AIM OF THE TASK: For this exercise, copy exactly only the lines from the one containing "This screenshot has width=684, height=1568." to the final line of the material below, without the pictures.

DATA SHOWN:
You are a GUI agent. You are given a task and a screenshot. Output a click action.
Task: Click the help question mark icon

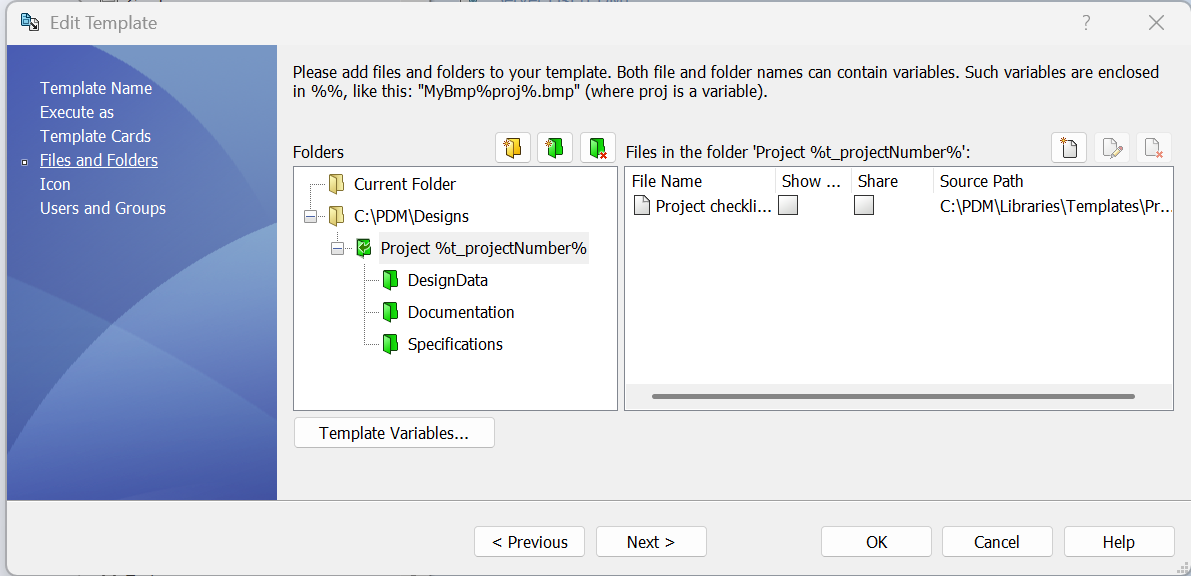1086,23
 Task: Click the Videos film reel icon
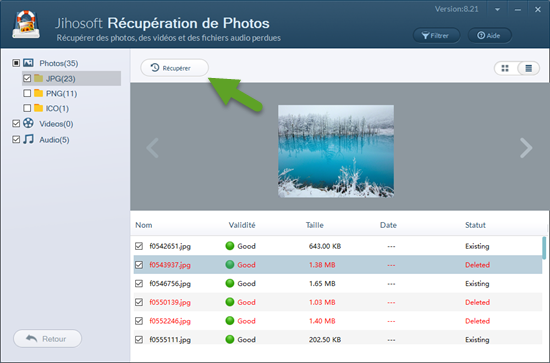[28, 123]
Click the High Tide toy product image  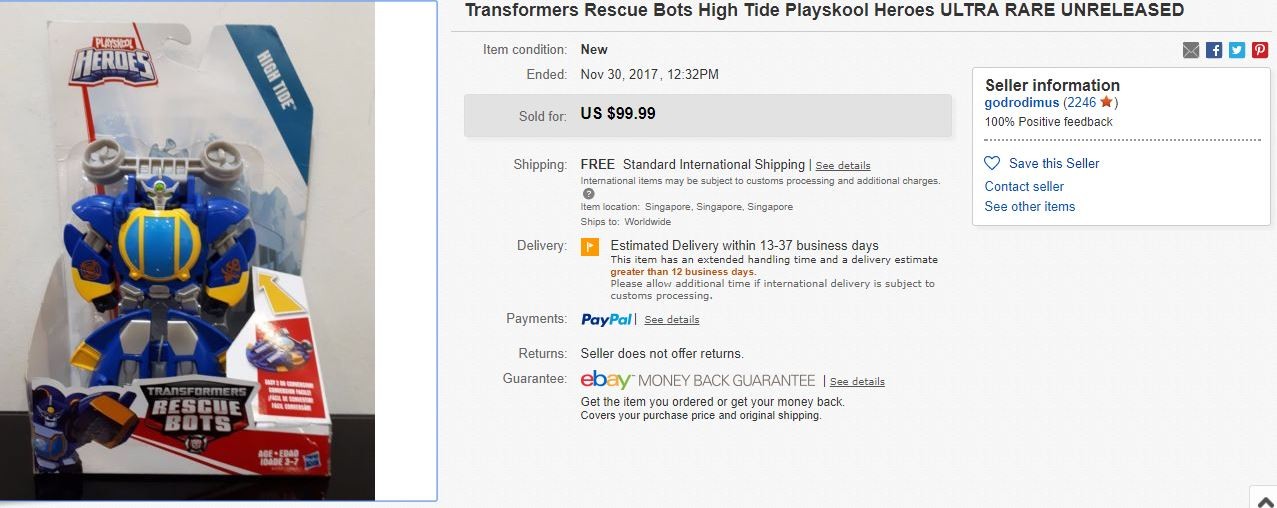pyautogui.click(x=187, y=250)
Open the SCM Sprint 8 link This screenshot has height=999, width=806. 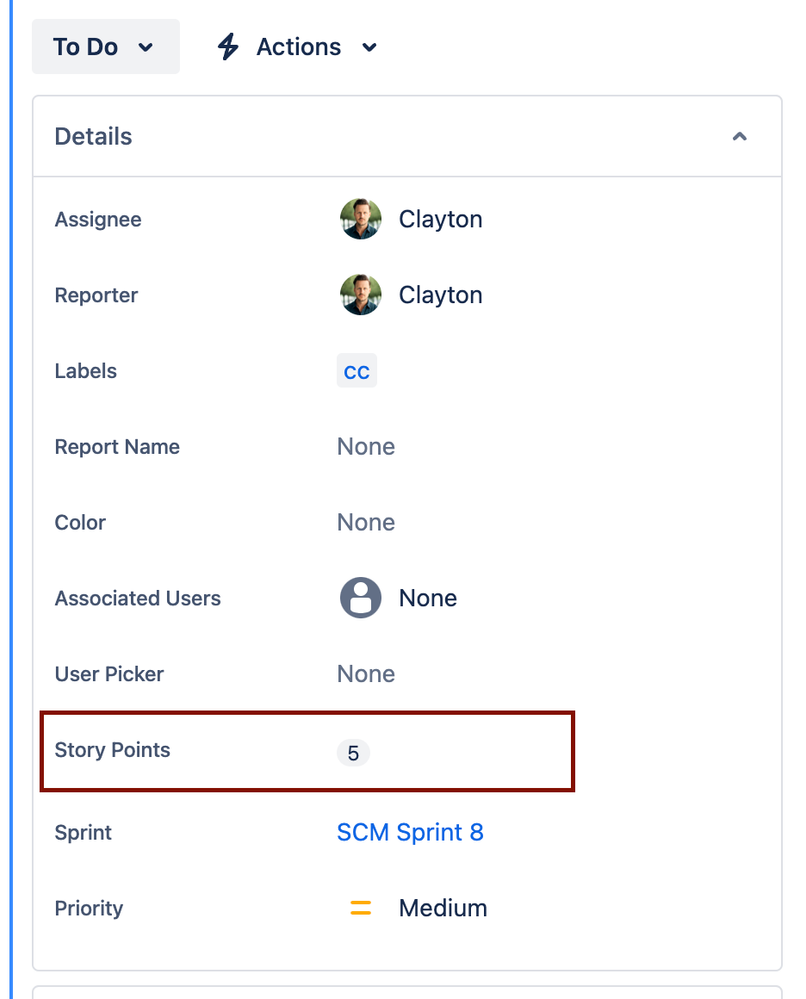(x=410, y=832)
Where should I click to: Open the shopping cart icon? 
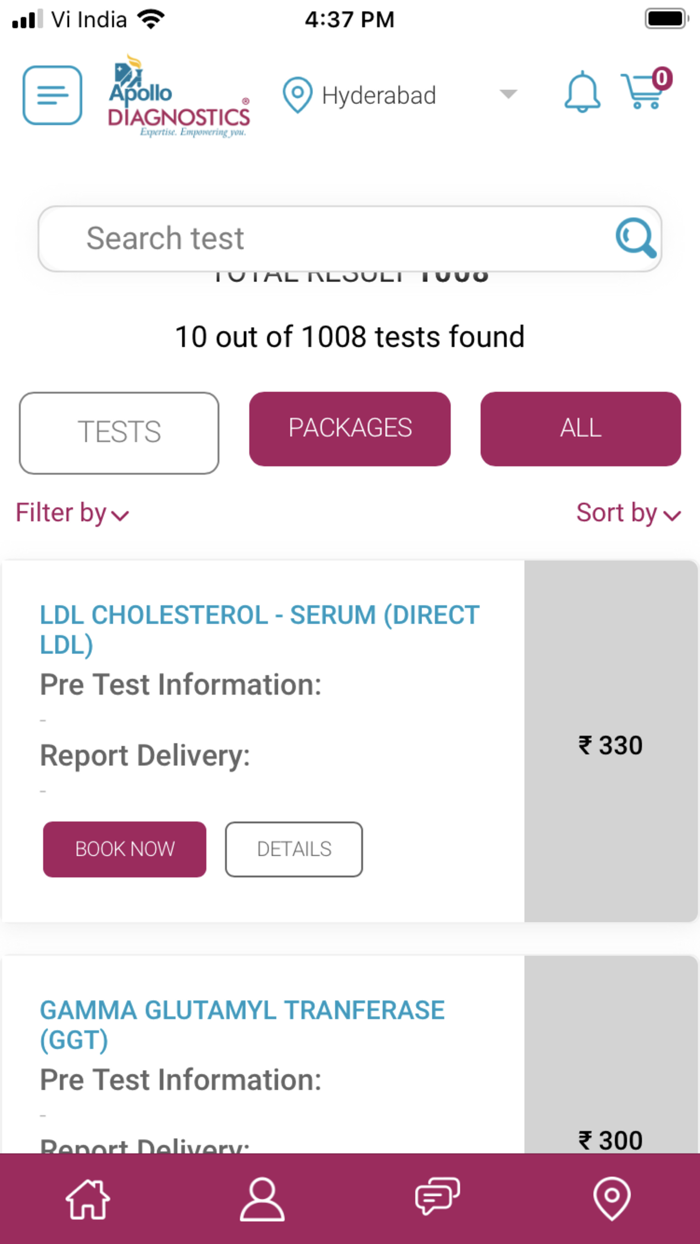click(645, 91)
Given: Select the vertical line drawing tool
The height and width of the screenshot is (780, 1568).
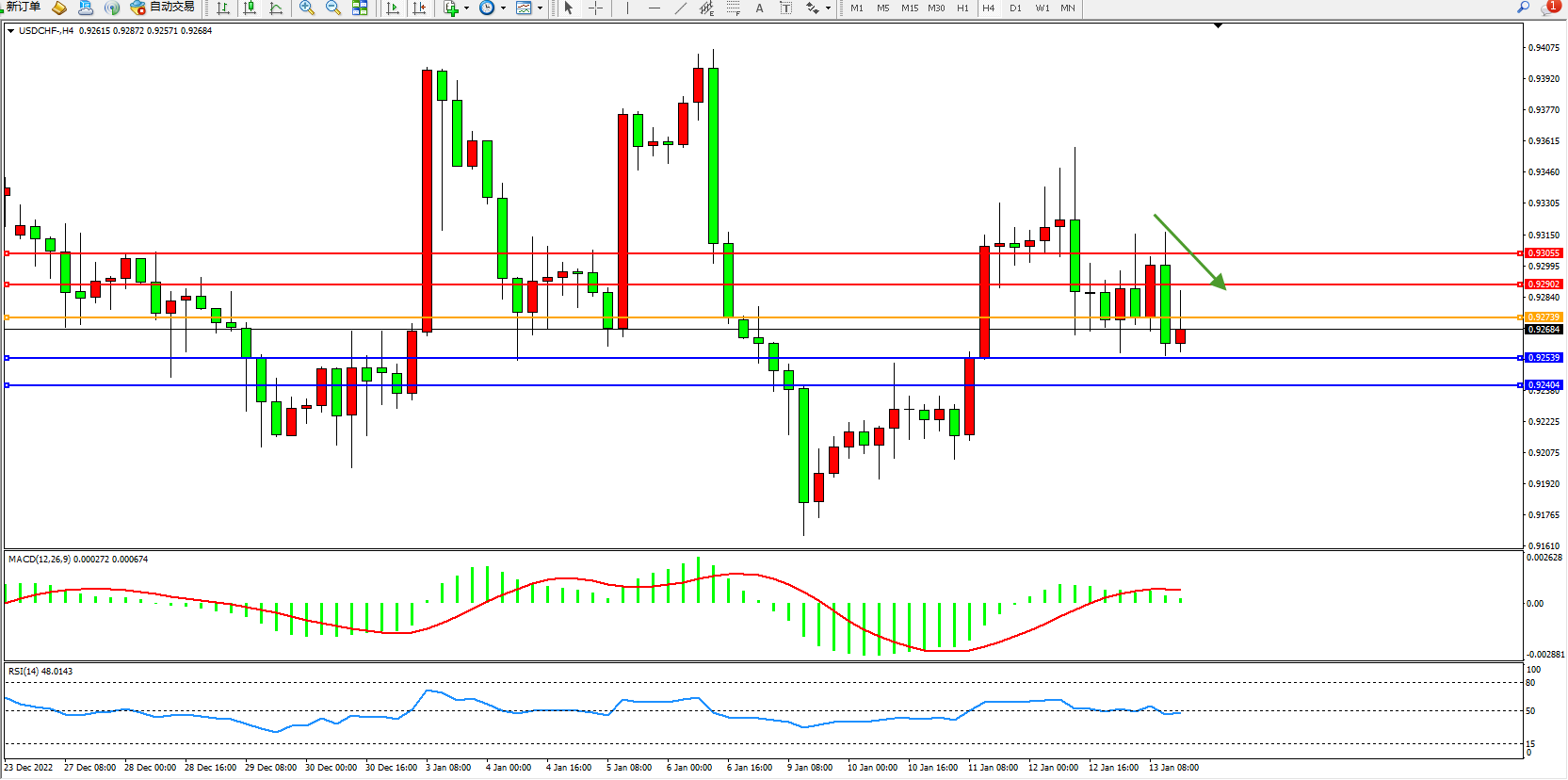Looking at the screenshot, I should pyautogui.click(x=627, y=8).
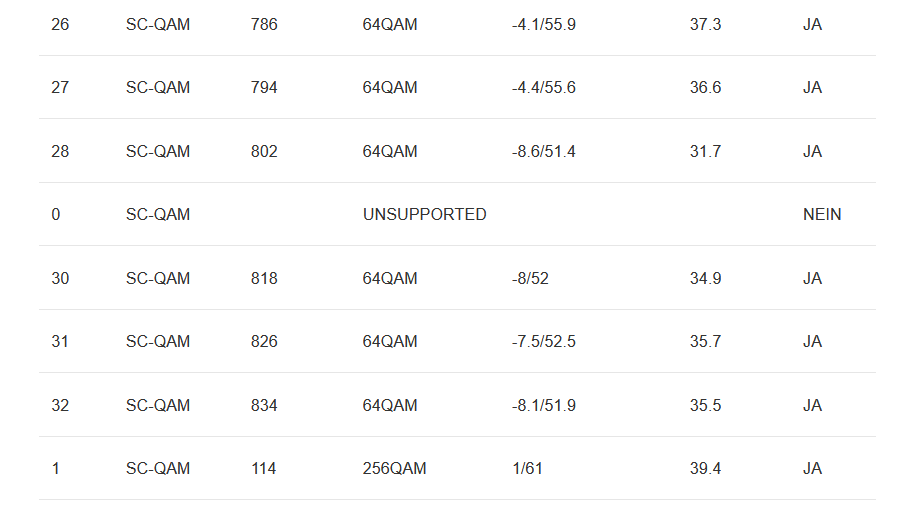Screen dimensions: 911x510
Task: Select power level -8.6/51.4
Action: [543, 152]
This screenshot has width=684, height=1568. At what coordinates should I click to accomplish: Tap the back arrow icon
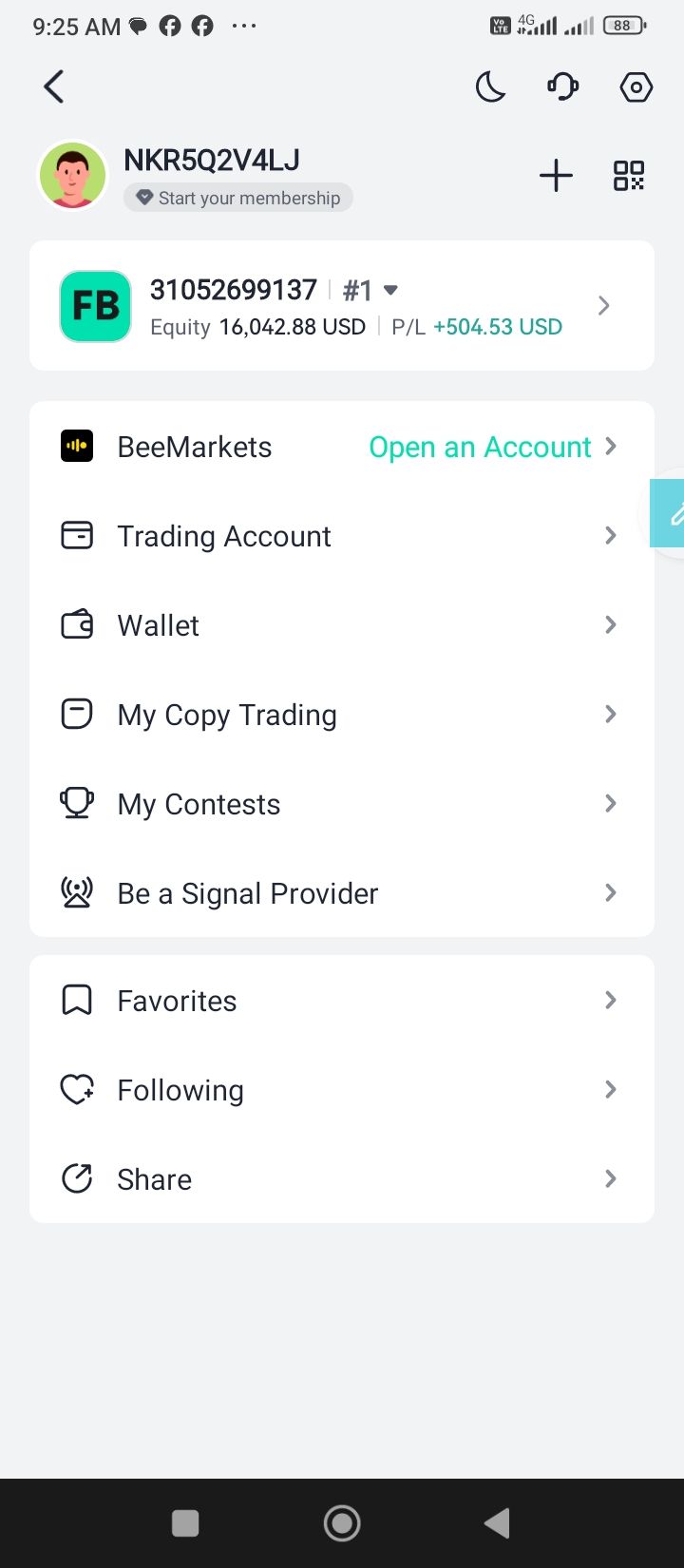tap(54, 86)
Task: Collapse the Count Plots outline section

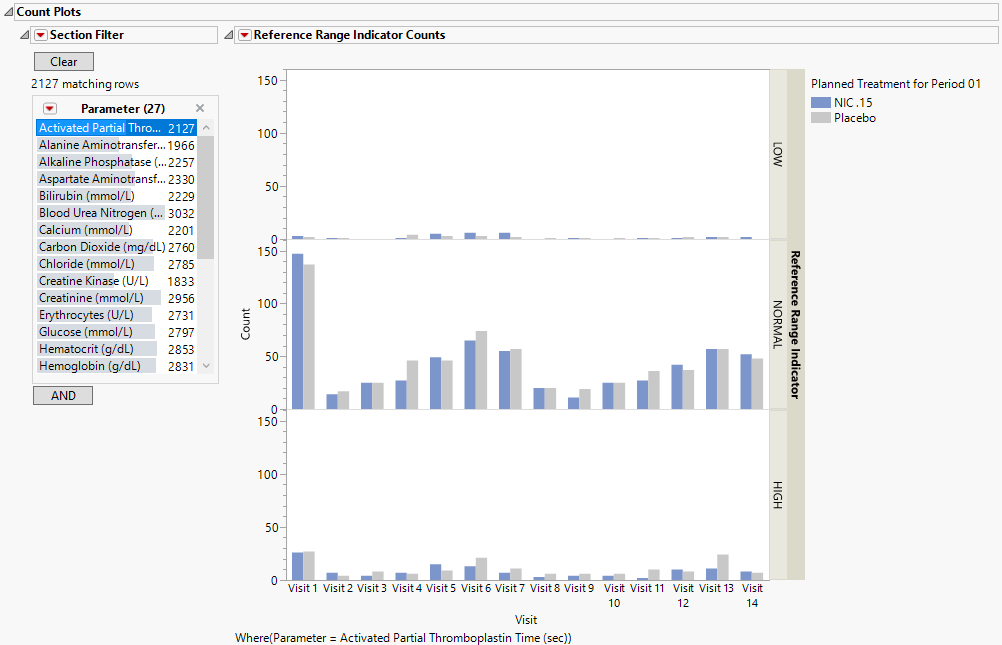Action: pos(8,12)
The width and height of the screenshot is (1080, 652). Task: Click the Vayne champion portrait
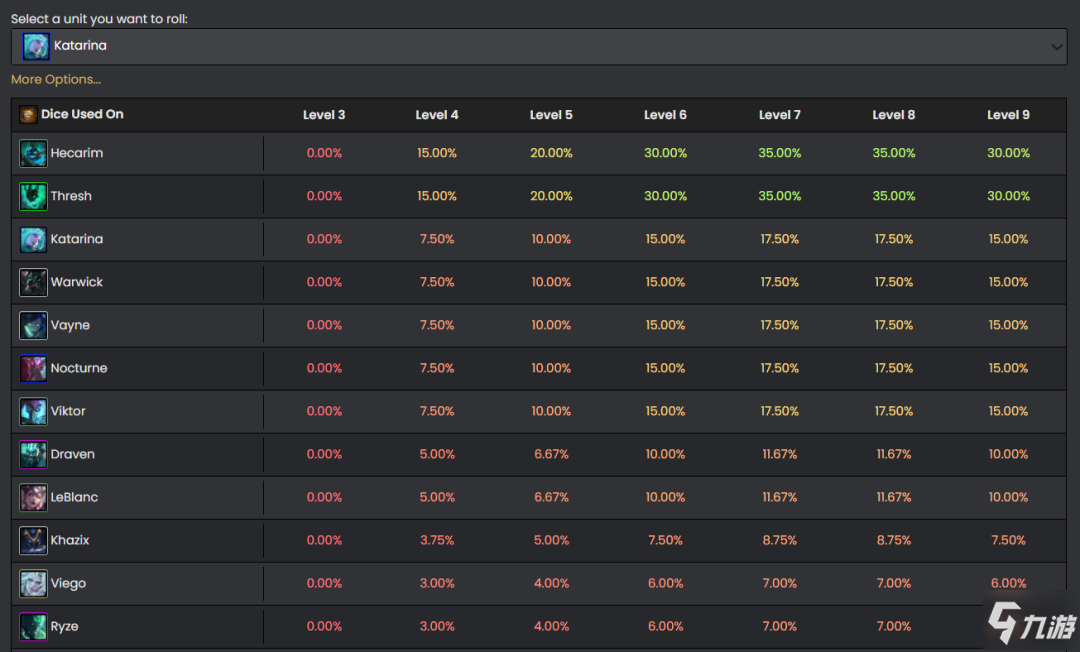click(33, 326)
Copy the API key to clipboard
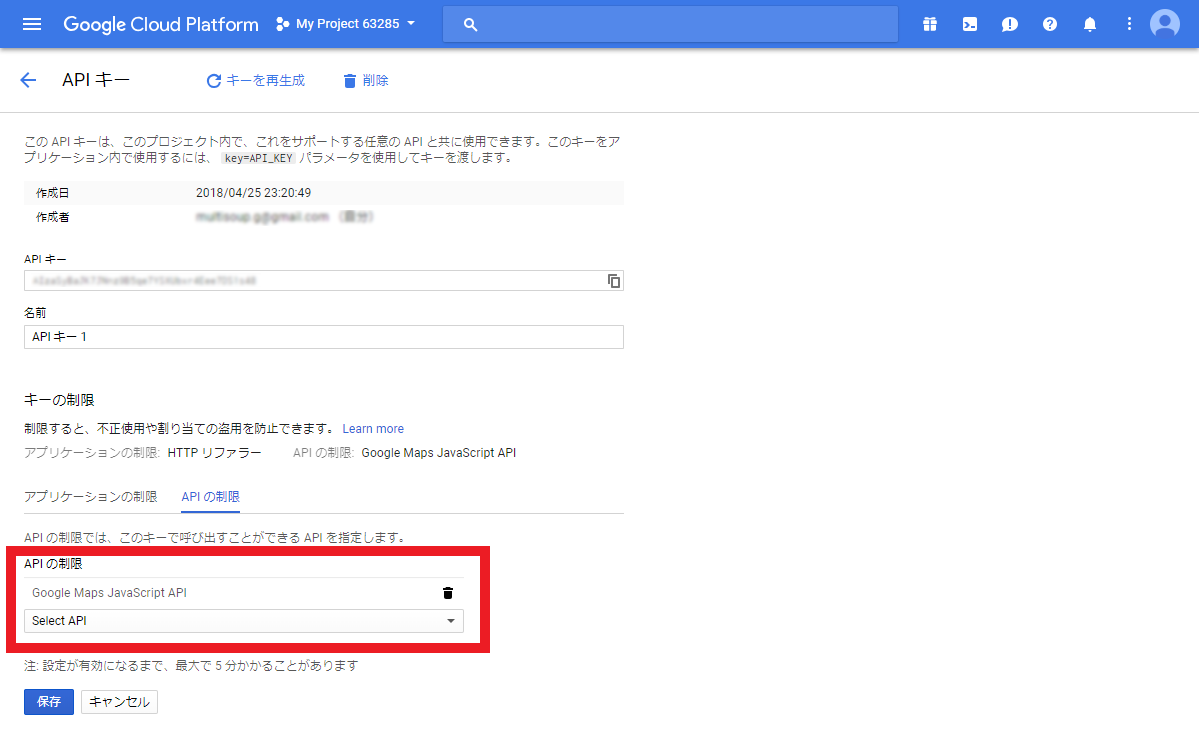 coord(614,281)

RESULT FOR THIS TASK:
This screenshot has width=684, height=1568. At what coordinates should I click to accomplish: Tap the back arrow icon
tap(54, 86)
Task: Collapse the Count Plots outline section

Action: pos(8,12)
The width and height of the screenshot is (1080, 652). Task: Click the Vayne champion portrait
click(33, 326)
Copy the API key to clipboard
 coord(614,281)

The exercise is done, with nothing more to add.